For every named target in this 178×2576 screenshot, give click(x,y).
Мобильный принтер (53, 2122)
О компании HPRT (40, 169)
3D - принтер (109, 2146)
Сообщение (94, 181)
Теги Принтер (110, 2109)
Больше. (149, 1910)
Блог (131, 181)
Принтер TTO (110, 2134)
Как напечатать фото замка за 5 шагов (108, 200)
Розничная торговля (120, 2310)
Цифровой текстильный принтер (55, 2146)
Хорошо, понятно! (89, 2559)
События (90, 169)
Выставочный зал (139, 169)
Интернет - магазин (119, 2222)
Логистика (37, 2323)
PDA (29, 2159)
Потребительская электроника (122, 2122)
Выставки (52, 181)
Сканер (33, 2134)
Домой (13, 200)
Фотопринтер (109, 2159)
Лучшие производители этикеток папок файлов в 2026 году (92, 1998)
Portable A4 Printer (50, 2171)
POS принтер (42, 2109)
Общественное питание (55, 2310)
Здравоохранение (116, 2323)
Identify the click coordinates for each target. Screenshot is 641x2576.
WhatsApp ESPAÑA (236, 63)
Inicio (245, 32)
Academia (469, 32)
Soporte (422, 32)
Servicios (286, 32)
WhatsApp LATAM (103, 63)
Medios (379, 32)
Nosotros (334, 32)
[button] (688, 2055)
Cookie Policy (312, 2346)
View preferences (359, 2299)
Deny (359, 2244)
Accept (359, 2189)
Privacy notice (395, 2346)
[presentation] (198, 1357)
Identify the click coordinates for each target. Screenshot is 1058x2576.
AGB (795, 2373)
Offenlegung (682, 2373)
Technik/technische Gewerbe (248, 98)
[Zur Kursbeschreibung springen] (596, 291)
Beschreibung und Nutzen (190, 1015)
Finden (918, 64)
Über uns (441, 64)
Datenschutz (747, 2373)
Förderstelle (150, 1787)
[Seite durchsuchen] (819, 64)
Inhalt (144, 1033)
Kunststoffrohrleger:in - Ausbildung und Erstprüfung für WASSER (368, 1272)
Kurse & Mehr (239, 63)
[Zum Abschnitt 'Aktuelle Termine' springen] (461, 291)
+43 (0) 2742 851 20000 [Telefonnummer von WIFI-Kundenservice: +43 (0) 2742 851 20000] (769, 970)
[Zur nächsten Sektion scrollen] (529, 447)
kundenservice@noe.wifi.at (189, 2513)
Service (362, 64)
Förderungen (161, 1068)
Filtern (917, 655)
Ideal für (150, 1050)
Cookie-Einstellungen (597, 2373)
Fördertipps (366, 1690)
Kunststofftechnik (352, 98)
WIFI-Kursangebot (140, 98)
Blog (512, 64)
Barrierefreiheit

Goal – Can you copy all of the rows above, line by line, without changing a single character?

Finished exercise –
For every named target in this 178×2576 screenshot, give click(x,y).
Мобильный принтер (53, 2122)
О компании HPRT (40, 169)
3D - принтер (109, 2146)
Сообщение (94, 181)
Теги Принтер (110, 2109)
Больше. (149, 1910)
Блог (131, 181)
Принтер TTO (110, 2134)
Как напечатать фото замка за 5 шагов (108, 200)
Розничная торговля (120, 2310)
Цифровой текстильный принтер (55, 2146)
Хорошо, понятно! (89, 2559)
События (90, 169)
Выставочный зал (139, 169)
Интернет - магазин (119, 2222)
Логистика (37, 2323)
PDA (29, 2159)
Потребительская электроника (122, 2122)
Выставки (52, 181)
Сканер (33, 2134)
Домой (13, 200)
Фотопринтер (109, 2159)
Лучшие производители этикеток папок файлов в 2026 году (92, 1998)
Portable A4 Printer (50, 2171)
POS принтер (42, 2109)
Общественное питание (55, 2310)
Здравоохранение (116, 2323)
Identify the click coordinates for each target. Screenshot is 641x2576.
WhatsApp ESPAÑA (236, 63)
Inicio (245, 32)
Academia (469, 32)
Soporte (422, 32)
Servicios (286, 32)
WhatsApp LATAM (103, 63)
Medios (379, 32)
Nosotros (334, 32)
[button] (688, 2055)
Cookie Policy (312, 2346)
View preferences (359, 2299)
Deny (359, 2244)
Accept (359, 2189)
Privacy notice (395, 2346)
[presentation] (198, 1357)
Identify the click coordinates for each target. Screenshot is 1058x2576.
AGB (795, 2373)
Offenlegung (682, 2373)
Technik/technische Gewerbe (248, 98)
[Zur Kursbeschreibung springen] (596, 291)
Beschreibung und Nutzen (190, 1015)
Finden (918, 64)
Über uns (441, 64)
Datenschutz (747, 2373)
Förderstelle (150, 1787)
[Seite durchsuchen] (819, 64)
Inhalt (144, 1033)
Kunststoffrohrleger:in - Ausbildung und Erstprüfung für WASSER (368, 1272)
Kurse & Mehr (239, 63)
[Zum Abschnitt 'Aktuelle Termine' springen] (461, 291)
+43 (0) 2742 851 20000 [Telefonnummer von WIFI-Kundenservice: +43 (0) 2742 851 20000] (769, 970)
[Zur nächsten Sektion scrollen] (529, 447)
kundenservice@noe.wifi.at (189, 2513)
Service (362, 64)
Förderungen (161, 1068)
Filtern (917, 655)
Ideal für (150, 1050)
Cookie-Einstellungen (597, 2373)
Fördertipps (366, 1690)
Kunststofftechnik (352, 98)
WIFI-Kursangebot (140, 98)
Blog (512, 64)
Barrierefreiheit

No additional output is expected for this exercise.